Supplied records ->
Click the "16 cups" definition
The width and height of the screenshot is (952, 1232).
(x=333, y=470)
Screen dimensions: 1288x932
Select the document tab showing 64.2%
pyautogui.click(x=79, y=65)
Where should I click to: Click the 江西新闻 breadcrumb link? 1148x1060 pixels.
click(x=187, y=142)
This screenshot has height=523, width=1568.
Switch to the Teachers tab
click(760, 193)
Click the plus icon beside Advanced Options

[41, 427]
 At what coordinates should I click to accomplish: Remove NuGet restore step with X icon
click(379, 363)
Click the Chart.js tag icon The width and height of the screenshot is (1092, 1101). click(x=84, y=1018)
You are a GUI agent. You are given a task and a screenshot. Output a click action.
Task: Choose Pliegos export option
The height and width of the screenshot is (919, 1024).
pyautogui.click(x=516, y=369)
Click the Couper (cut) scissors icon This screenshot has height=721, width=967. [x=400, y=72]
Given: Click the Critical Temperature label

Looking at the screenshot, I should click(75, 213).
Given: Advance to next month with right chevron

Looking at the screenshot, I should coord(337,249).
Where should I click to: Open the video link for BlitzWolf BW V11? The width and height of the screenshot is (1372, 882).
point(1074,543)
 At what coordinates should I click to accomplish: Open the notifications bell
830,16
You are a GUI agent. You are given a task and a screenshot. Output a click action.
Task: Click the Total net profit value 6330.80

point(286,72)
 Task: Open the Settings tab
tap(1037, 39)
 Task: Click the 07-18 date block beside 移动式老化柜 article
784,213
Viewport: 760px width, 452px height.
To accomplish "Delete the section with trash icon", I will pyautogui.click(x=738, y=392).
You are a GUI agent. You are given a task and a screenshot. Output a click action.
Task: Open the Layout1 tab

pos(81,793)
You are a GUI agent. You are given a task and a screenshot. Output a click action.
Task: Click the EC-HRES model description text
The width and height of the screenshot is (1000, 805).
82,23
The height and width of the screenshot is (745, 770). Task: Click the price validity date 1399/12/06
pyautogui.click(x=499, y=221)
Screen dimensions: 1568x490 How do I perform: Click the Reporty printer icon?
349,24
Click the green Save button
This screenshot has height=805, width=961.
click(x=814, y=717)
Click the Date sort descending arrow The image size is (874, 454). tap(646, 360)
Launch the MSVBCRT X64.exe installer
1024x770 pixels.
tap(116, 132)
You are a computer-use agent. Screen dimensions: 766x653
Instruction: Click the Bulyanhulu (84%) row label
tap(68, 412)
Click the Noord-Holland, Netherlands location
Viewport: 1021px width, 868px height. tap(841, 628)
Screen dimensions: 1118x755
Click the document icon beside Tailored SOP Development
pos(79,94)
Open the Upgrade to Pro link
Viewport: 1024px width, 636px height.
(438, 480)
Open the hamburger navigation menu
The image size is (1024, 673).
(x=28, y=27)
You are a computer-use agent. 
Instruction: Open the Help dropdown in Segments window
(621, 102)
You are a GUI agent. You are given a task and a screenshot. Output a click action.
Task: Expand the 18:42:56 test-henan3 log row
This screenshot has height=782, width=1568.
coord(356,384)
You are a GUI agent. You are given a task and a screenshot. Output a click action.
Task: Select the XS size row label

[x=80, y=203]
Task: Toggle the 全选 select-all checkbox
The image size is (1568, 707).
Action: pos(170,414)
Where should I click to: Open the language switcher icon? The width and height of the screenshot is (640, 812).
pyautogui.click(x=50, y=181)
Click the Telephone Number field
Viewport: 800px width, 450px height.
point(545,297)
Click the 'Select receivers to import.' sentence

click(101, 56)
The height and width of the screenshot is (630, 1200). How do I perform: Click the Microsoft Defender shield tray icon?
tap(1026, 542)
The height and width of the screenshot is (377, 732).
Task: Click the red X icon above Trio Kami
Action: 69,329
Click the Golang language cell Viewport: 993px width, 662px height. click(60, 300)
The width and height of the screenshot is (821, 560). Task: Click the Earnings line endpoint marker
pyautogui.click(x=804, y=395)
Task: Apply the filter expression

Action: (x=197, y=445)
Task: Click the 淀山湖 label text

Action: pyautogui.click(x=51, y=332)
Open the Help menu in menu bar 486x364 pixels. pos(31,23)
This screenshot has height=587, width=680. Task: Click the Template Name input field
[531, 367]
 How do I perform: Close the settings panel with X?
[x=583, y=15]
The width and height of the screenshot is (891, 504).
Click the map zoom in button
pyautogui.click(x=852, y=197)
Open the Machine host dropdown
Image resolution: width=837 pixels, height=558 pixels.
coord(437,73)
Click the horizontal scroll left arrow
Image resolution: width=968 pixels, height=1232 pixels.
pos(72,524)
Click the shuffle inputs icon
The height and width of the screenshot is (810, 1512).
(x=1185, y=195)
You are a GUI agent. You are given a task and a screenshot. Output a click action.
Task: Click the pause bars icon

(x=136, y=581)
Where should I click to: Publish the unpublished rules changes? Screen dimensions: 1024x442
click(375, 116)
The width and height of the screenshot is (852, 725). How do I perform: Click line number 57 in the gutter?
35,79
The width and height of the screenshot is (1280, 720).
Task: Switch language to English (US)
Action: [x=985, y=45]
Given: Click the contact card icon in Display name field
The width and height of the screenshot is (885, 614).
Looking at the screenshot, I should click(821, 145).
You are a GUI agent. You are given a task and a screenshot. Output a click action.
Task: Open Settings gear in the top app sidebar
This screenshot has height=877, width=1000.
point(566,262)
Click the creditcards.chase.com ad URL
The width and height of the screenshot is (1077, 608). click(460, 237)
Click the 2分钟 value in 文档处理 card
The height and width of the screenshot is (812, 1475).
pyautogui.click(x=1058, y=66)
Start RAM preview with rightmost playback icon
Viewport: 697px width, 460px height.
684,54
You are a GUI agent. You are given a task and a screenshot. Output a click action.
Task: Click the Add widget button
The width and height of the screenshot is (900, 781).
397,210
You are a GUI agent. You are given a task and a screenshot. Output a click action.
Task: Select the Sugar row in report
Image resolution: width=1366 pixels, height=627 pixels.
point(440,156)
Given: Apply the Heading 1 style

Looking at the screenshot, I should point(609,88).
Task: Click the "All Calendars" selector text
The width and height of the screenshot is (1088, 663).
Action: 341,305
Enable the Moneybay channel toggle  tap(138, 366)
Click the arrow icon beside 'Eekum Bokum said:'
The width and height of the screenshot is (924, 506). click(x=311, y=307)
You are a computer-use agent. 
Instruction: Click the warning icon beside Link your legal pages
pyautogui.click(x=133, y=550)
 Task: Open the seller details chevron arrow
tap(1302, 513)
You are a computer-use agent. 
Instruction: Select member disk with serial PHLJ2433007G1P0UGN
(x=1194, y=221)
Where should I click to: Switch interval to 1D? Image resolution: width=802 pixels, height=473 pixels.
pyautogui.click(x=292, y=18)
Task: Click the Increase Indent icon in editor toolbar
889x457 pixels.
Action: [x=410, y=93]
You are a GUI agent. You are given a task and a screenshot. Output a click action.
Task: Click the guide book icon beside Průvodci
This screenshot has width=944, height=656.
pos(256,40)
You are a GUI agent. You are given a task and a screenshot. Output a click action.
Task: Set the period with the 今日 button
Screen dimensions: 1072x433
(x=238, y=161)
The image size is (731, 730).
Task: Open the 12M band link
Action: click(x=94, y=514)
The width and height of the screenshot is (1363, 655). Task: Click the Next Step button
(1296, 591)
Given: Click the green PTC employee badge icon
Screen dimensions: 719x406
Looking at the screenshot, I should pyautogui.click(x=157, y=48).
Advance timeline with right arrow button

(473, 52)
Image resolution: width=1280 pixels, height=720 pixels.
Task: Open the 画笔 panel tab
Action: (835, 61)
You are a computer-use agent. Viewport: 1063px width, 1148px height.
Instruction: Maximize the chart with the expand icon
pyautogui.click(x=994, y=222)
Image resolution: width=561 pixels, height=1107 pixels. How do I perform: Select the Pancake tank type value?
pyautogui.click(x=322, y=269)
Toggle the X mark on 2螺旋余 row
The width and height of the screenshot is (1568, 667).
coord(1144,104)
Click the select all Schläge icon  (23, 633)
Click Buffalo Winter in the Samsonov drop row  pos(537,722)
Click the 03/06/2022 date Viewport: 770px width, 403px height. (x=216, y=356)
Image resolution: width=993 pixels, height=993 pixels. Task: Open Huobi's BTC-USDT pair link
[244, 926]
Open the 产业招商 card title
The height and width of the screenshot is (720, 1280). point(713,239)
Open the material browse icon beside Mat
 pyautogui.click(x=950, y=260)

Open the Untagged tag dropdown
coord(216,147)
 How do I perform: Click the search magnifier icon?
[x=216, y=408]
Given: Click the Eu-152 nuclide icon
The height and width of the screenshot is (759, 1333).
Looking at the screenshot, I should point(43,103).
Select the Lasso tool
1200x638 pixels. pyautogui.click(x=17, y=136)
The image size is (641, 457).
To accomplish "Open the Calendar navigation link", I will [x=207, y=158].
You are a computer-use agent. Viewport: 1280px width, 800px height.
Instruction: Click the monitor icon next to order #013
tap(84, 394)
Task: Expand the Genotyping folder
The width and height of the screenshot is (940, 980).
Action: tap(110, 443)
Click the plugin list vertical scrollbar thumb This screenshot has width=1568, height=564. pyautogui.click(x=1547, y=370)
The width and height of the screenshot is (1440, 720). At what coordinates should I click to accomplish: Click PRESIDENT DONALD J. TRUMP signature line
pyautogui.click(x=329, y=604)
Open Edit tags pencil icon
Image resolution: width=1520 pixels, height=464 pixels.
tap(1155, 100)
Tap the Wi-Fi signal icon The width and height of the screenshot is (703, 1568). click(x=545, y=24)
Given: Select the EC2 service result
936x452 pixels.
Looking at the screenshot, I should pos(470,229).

Brief -> Lines containing the word "navigation" must be found in the data above and copied.

Result ->
Open the hamburger navigation menu
To accomplish "Open the Calendar navigation link", I will [x=207, y=158].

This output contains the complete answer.